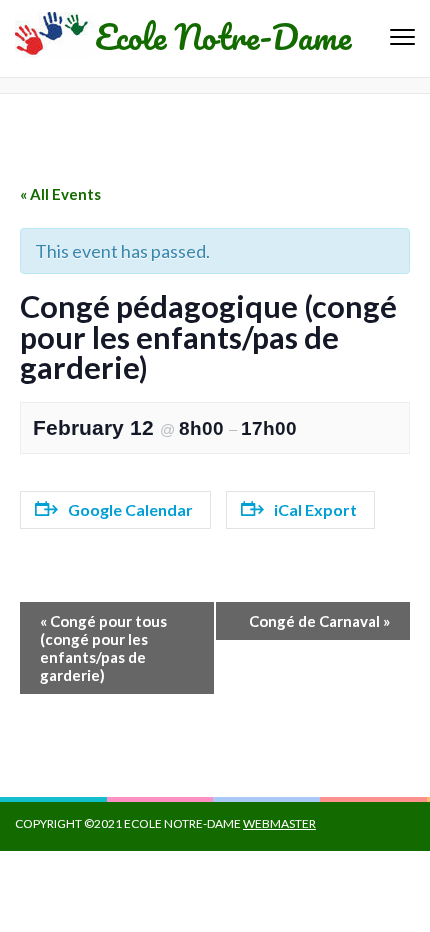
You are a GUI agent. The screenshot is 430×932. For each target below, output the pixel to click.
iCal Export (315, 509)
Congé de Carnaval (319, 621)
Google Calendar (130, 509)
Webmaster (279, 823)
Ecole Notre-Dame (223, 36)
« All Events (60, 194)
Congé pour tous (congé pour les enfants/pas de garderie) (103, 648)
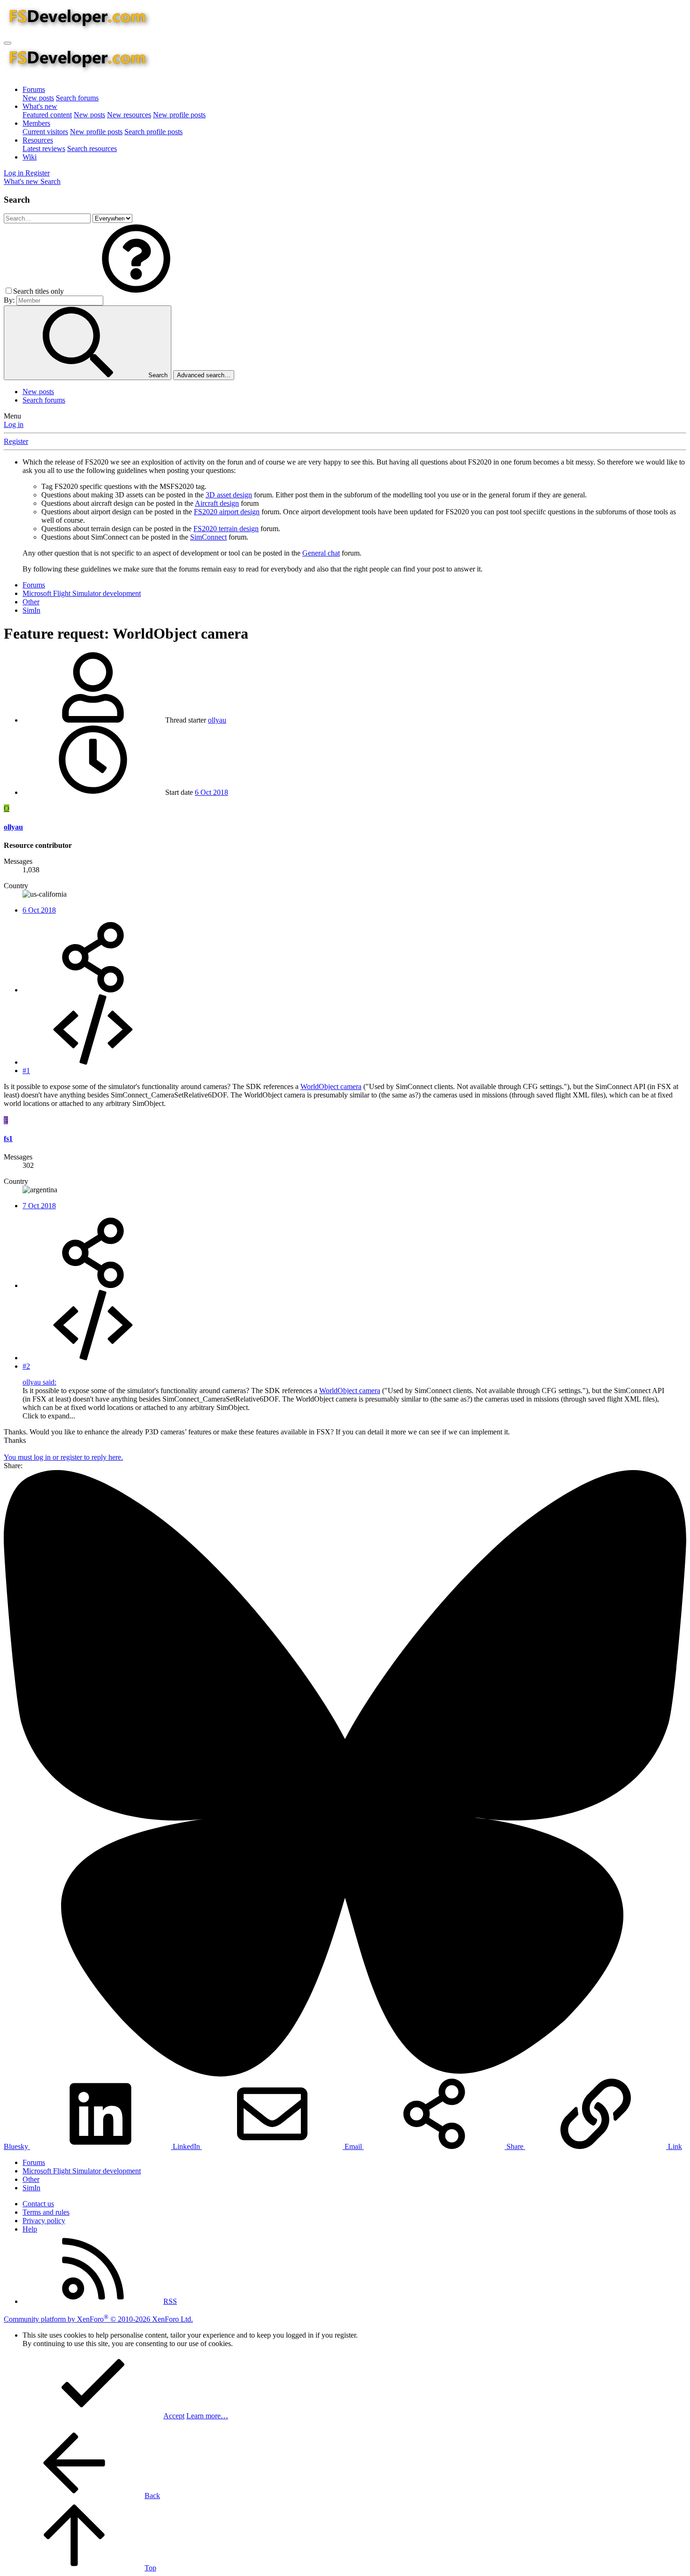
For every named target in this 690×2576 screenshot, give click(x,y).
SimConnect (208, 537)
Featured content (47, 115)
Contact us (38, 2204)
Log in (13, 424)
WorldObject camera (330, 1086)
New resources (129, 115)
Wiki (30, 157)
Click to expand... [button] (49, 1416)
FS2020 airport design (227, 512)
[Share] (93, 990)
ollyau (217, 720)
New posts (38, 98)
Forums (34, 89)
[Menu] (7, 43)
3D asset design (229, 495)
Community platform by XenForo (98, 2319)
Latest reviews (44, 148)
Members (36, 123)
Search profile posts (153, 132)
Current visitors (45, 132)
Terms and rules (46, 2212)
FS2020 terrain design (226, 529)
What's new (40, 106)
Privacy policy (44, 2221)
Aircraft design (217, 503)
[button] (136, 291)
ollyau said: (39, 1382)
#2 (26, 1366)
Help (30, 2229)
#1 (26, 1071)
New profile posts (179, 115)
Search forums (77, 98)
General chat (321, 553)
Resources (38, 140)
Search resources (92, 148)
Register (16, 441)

· · · ·

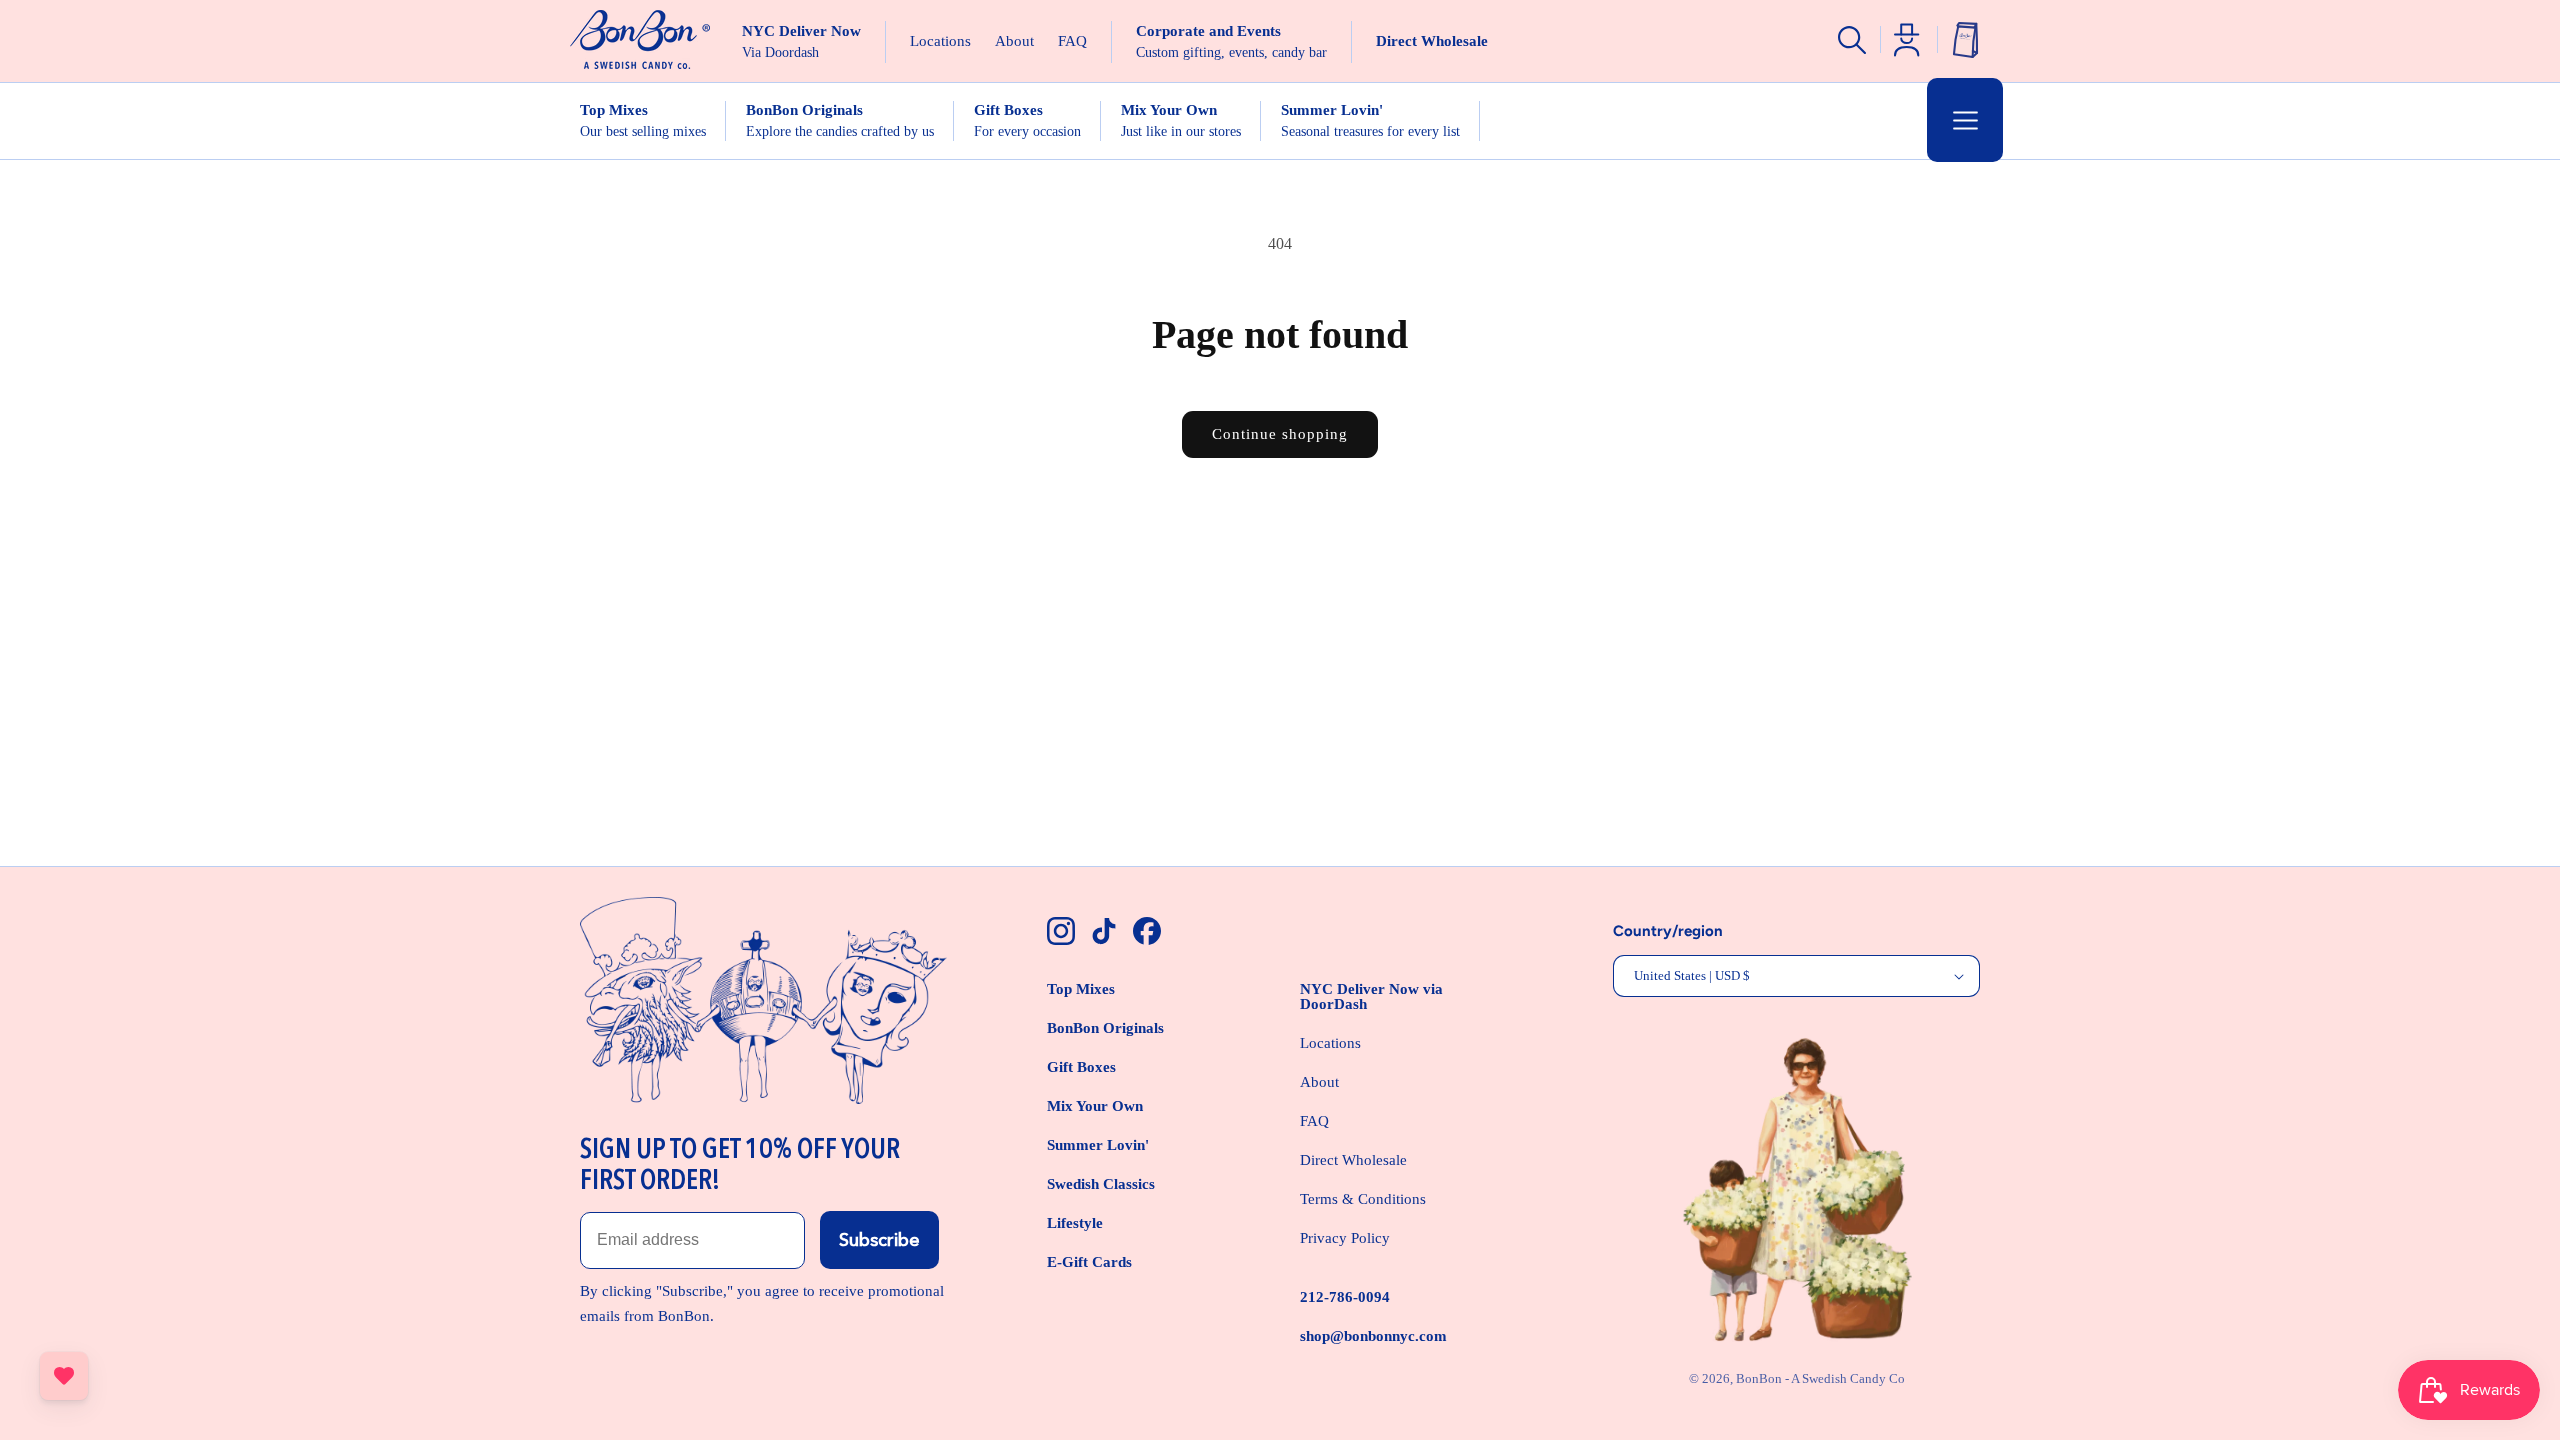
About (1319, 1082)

· · · ·

__Problem to work on__:
Within the data above, the lines from the one with "You are a GUI" to the one with "Congé pour tous" must be repeated exactly; no other line belongs in the answer.

__The answer__:
You are a GUI agent. The screenshot is 430×932. For each target below, output the pixel to click.
iCal Export (315, 509)
Congé de Carnaval (319, 621)
Google Calendar (130, 509)
Webmaster (279, 823)
Ecole Notre-Dame (223, 36)
« All Events (60, 194)
Congé pour tous (congé pour les enfants/pas de garderie) (103, 648)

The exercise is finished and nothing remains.